Shakespeare Legitimizes Cinema
26 August 2009
The Vitagraph Company produced at least nine film adaptations of Shakespeare's works during 1908-1909, and they were behind the 1910 "Twelfth Night" also included on the Silent Shakespeare video. According to historians Roberta E. Pearson and William Uricchio, thirty-six such one-reel adaptations were made in the US alone from 1908-1913, with still more being imported from Europe ("How Many Times Shall Caesar Bleed in Sport", included in "The Silent Cinema Reader"). Some of the earliest feature-length films were Shakespearian, too, including "Cleopatra", "Richard III" (both 1912) and "Antony and Cleopatra" (Marcantonio e Cleopatra)(1913). As Pearson and Uricchio, as well as others, have pointed out, these adaptations were an effort by the movie industry to lend cultural legitimacy to its product at a time when the art form still wasn't mainstream and faced threats of public censorship. Other literary and theatrical sources were adapted in addition to Shakespeare in an effort to win over the haughty.

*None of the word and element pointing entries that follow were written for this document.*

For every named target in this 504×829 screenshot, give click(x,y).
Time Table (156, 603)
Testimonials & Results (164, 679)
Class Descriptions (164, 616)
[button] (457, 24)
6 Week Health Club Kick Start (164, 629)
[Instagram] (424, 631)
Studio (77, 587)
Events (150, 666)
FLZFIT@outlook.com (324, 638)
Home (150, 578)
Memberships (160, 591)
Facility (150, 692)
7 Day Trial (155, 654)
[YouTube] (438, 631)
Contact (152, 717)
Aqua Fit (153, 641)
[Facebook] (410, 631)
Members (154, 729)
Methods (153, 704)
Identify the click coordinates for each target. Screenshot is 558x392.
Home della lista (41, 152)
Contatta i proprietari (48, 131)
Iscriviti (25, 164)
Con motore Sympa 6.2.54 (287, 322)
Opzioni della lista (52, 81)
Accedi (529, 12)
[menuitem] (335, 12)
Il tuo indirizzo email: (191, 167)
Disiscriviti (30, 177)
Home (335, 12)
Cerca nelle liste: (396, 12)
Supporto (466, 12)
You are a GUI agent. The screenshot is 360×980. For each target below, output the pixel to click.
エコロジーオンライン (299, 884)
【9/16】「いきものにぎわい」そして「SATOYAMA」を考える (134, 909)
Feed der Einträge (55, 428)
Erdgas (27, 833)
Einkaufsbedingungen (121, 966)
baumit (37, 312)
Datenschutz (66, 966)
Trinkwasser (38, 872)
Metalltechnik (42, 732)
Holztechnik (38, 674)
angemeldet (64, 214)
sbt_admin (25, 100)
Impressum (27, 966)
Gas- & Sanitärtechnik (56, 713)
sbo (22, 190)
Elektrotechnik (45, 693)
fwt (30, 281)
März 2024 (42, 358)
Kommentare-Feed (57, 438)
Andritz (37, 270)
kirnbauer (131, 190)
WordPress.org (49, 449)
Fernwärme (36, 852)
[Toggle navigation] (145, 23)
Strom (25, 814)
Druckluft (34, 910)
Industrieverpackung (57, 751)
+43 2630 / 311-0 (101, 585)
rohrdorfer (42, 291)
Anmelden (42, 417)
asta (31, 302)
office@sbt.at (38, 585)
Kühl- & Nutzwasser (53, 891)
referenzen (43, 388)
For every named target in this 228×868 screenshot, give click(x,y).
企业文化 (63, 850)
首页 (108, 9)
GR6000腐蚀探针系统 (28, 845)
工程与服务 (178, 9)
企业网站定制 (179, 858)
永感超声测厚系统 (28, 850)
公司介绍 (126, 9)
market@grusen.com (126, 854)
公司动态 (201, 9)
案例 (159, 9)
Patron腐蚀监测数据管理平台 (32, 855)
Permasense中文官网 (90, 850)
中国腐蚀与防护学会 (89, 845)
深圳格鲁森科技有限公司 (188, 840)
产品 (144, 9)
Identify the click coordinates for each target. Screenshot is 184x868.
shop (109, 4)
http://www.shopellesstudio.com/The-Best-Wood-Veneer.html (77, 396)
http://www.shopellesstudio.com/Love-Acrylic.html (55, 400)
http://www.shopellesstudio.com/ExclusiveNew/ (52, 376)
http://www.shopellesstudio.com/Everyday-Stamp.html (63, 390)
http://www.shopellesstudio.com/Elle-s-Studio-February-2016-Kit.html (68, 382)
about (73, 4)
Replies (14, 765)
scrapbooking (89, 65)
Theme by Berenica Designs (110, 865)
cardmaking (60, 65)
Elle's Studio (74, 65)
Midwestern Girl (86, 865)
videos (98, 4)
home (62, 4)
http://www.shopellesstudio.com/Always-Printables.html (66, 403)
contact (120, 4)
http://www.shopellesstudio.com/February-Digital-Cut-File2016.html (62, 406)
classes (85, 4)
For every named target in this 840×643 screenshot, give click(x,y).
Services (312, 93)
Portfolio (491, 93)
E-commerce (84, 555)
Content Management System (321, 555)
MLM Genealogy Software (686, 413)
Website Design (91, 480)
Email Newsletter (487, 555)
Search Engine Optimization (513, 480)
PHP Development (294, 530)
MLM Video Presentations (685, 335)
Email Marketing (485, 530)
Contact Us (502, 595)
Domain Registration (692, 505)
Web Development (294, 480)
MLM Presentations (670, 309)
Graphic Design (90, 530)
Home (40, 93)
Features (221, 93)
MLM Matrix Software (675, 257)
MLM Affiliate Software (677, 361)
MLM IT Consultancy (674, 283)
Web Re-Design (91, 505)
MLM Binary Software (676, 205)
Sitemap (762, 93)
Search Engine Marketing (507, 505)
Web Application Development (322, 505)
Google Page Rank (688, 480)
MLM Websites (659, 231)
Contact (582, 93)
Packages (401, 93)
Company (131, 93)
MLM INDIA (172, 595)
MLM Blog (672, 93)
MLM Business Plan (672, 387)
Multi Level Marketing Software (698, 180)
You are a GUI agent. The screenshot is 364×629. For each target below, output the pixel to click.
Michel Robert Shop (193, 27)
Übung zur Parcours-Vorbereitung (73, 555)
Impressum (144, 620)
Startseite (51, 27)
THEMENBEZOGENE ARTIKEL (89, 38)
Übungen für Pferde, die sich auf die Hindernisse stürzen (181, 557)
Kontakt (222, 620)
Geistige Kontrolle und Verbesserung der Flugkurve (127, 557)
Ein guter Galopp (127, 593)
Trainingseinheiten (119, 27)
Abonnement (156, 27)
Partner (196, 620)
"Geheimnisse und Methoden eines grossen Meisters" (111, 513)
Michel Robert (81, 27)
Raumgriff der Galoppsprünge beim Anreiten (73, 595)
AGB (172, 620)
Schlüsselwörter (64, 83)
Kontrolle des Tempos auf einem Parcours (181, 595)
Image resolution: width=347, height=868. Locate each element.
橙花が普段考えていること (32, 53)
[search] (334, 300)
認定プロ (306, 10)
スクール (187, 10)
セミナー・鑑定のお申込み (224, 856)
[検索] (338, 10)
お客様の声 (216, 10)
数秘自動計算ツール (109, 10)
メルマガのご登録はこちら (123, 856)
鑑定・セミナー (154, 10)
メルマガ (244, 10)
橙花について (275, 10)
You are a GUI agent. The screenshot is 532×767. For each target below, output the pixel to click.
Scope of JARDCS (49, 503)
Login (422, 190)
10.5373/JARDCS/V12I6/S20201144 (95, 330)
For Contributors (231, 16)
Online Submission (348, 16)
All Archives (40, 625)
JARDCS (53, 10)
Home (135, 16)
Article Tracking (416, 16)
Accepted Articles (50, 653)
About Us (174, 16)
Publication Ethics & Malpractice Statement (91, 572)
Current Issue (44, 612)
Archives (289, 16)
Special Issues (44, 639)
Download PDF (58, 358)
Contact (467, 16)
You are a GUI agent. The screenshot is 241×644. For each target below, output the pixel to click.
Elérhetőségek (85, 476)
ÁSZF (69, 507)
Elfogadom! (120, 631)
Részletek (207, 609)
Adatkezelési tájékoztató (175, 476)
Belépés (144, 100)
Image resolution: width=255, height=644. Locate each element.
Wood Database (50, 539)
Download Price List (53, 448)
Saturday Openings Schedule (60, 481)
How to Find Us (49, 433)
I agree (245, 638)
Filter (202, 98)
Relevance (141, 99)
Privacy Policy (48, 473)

As for this particular film, for what it is, it's not bad. It's an extremely truncated adaptation, with wordy title cards explaining proceeding action, which was common in early narrative films, especially literary/theatrical ones. In addition to the title cards, the filmmakers relied on audiences already being familiar with the play, which is another reason so many of these early films are based on popular literature and theatre. At least, this "A Midsummer Night's Dream" was photographed entirely outdoors, which freed the production from being stagy. There's also some substitution-splicing and superimpositions for fairy tricks. It's a rather average film for its time—nothing exceptional.

The filmmakers of this one were also responsible for other Shakespearian films, especially J. Stuart Blackton, who worked on all nine of those Vitagraph films and a few more Shakespeare adaptations apparently made by other companies. Blackton was a noteworthy film pioneer, who started out working for the Edison Company, was the key founder of Vitagraph and made the early animation film "Humorous Phases of Funny Faces" (1906) and the amusing "Princess Nicotine; or, The Smoke Fairy" (1909), among other pictures.